[Start of Attachment]
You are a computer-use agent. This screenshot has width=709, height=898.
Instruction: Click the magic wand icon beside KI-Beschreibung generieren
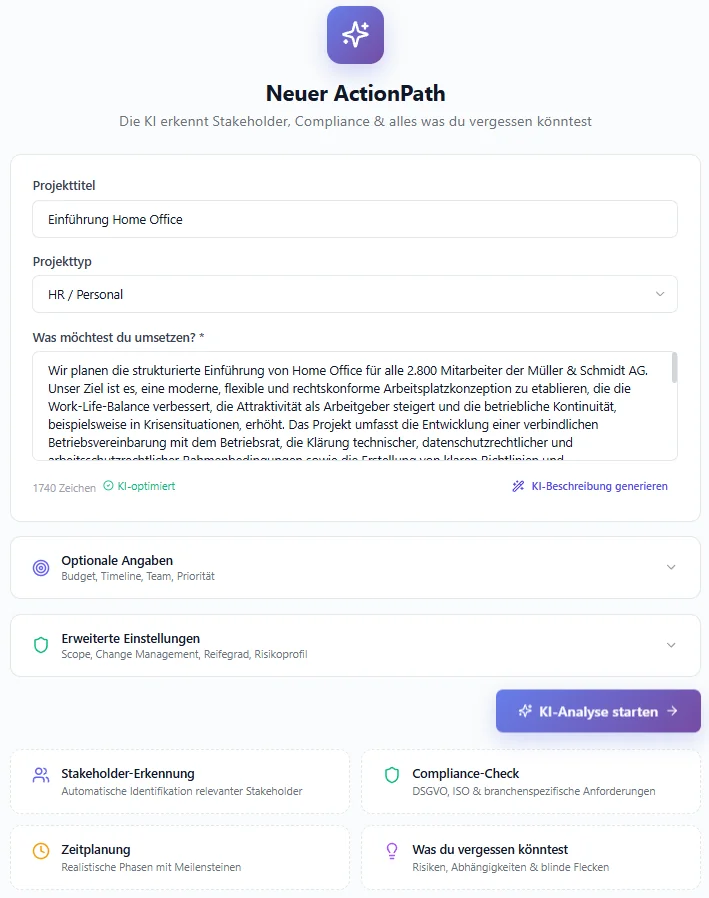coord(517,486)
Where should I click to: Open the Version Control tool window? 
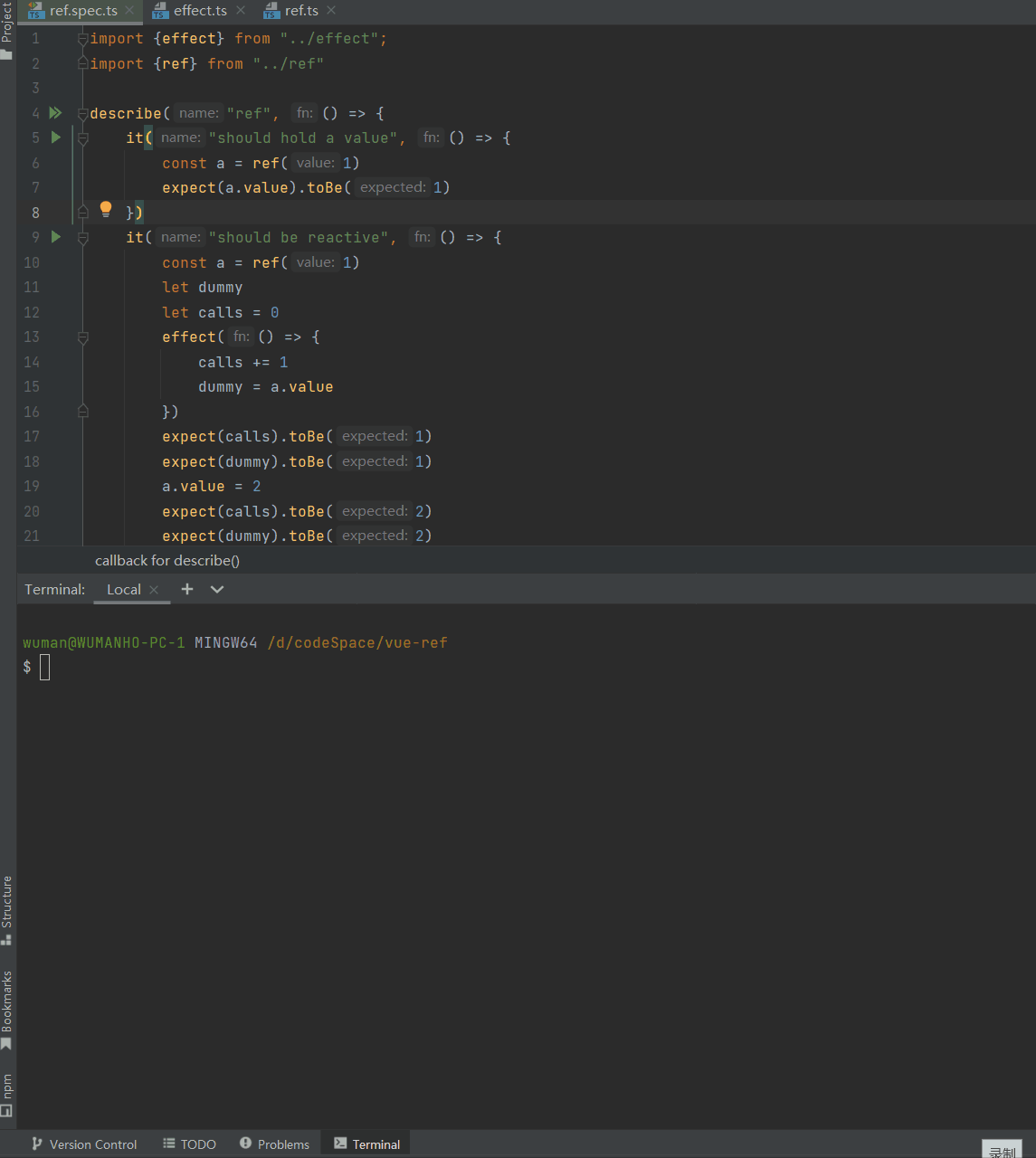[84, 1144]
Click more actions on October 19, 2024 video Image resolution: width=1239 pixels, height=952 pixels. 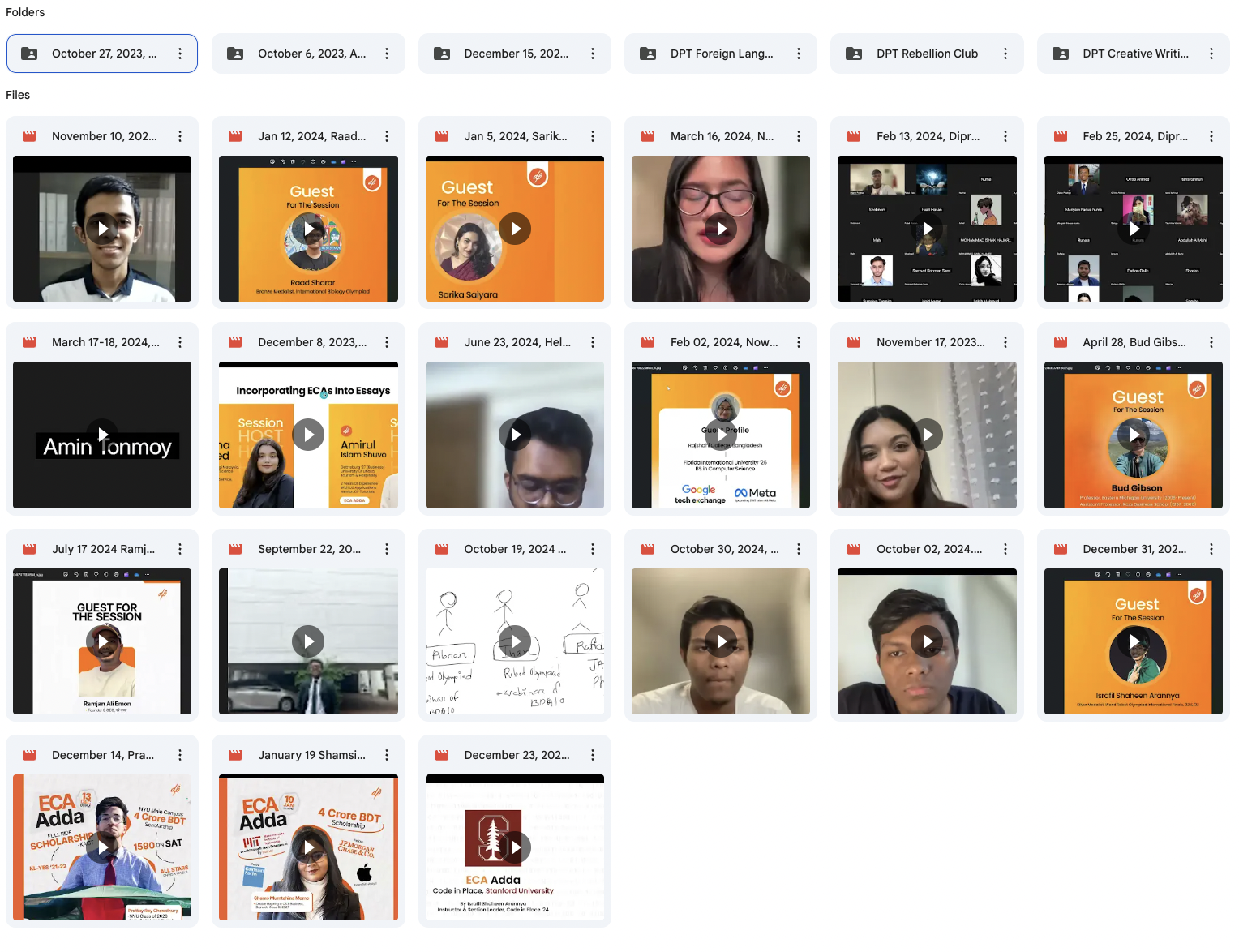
[End of Attachment]
● **Work task**
Exclude all pictures and reproduce verbatim the lines running from the line that contains "Where should I" to the end of the data above, both ends included.

● **Result below**
Where should I click to: Open the Version Control tool window? 
[84, 1144]
Click more actions on October 19, 2024 video Image resolution: width=1239 pixels, height=952 pixels. 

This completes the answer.